● **What you need to do**: Each entry must be written out again exactly as it stands.

::: Data to use

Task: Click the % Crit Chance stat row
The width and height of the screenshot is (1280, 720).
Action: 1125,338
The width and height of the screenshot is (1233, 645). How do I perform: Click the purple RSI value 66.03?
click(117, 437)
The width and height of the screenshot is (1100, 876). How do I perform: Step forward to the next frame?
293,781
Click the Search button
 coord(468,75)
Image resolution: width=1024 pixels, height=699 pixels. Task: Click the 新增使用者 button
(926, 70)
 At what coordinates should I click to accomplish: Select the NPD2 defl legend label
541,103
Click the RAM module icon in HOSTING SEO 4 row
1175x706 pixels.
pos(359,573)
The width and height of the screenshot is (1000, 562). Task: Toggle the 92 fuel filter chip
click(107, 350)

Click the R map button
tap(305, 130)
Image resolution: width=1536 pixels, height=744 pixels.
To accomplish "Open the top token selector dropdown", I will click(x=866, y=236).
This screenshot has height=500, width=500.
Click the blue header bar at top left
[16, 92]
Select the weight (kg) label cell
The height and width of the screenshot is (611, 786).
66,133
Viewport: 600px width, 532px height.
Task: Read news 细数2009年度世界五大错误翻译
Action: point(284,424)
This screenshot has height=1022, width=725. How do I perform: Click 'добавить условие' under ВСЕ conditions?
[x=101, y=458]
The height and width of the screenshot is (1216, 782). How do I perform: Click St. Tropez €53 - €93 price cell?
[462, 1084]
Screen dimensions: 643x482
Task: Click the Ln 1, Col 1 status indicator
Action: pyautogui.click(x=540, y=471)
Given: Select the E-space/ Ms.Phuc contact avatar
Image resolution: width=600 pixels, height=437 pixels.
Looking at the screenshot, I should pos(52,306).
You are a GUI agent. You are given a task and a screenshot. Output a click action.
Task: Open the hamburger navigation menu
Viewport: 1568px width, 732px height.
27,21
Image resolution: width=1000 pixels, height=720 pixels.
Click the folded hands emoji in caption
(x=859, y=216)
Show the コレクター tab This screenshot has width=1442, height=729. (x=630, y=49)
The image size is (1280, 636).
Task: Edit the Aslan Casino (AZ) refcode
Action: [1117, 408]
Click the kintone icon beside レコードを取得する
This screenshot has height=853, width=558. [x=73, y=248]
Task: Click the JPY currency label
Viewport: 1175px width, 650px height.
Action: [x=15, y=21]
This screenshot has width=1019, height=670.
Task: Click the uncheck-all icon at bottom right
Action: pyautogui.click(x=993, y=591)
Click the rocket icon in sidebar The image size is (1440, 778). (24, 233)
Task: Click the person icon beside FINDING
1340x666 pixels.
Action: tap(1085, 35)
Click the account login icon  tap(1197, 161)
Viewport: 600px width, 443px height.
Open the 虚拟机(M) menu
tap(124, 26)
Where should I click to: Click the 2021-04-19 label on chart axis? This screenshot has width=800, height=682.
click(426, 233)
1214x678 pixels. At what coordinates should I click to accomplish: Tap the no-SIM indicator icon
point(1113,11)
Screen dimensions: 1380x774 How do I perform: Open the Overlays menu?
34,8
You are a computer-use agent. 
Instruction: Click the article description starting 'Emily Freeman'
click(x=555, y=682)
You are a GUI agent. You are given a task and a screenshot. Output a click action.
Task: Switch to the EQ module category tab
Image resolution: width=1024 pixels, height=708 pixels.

::::::

● **Written solution**:
Task: Click the % Crit Chance stat row
The width and height of the screenshot is (1280, 720).
Action: 1125,338
The width and height of the screenshot is (1233, 645). How do I perform: Click the purple RSI value 66.03?
click(117, 437)
The width and height of the screenshot is (1100, 876). How do I perform: Step forward to the next frame?
293,781
Click the Search button
 coord(468,75)
Image resolution: width=1024 pixels, height=699 pixels. Task: Click the 新增使用者 button
(926, 70)
 At what coordinates should I click to accomplish: Select the NPD2 defl legend label
541,103
Click the RAM module icon in HOSTING SEO 4 row
1175x706 pixels.
pos(359,573)
The width and height of the screenshot is (1000, 562). Task: Toggle the 92 fuel filter chip
click(107, 350)

Click the R map button
tap(305, 130)
Image resolution: width=1536 pixels, height=744 pixels.
To accomplish "Open the top token selector dropdown", I will click(x=866, y=236).
This screenshot has height=500, width=500.
Click the blue header bar at top left
[16, 92]
Select the weight (kg) label cell
The height and width of the screenshot is (611, 786).
66,133
Viewport: 600px width, 532px height.
Task: Read news 细数2009年度世界五大错误翻译
Action: point(284,424)
This screenshot has height=1022, width=725. How do I perform: Click 'добавить условие' under ВСЕ conditions?
[x=101, y=458]
The height and width of the screenshot is (1216, 782). How do I perform: Click St. Tropez €53 - €93 price cell?
[462, 1084]
Screen dimensions: 643x482
Task: Click the Ln 1, Col 1 status indicator
Action: pyautogui.click(x=540, y=471)
Given: Select the E-space/ Ms.Phuc contact avatar
Image resolution: width=600 pixels, height=437 pixels.
Looking at the screenshot, I should pos(52,306).
You are a GUI agent. You are given a task and a screenshot. Output a click action.
Task: Open the hamburger navigation menu
Viewport: 1568px width, 732px height.
27,21
Image resolution: width=1000 pixels, height=720 pixels.
Click the folded hands emoji in caption
(x=859, y=216)
Show the コレクター tab This screenshot has width=1442, height=729. (x=630, y=49)
The image size is (1280, 636).
Task: Edit the Aslan Casino (AZ) refcode
Action: [1117, 408]
Click the kintone icon beside レコードを取得する
This screenshot has height=853, width=558. [x=73, y=248]
Task: Click the JPY currency label
Viewport: 1175px width, 650px height.
Action: [x=15, y=21]
This screenshot has width=1019, height=670.
Task: Click the uncheck-all icon at bottom right
Action: pyautogui.click(x=993, y=591)
Click the rocket icon in sidebar The image size is (1440, 778). (24, 233)
Task: Click the person icon beside FINDING
1340x666 pixels.
Action: tap(1085, 35)
Click the account login icon  tap(1197, 161)
Viewport: 600px width, 443px height.
Open the 虚拟机(M) menu
tap(124, 26)
Where should I click to: Click the 2021-04-19 label on chart axis? This screenshot has width=800, height=682.
click(426, 233)
1214x678 pixels. At what coordinates should I click to accomplish: Tap the no-SIM indicator icon
point(1113,11)
Screen dimensions: 1380x774 How do I perform: Open the Overlays menu?
34,8
You are a computer-use agent. 
Instruction: Click the article description starting 'Emily Freeman'
click(x=555, y=682)
You are a GUI agent. You are given a task and a screenshot. Output a click action.
Task: Switch to the EQ module category tab
Image resolution: width=1024 pixels, height=708 pixels.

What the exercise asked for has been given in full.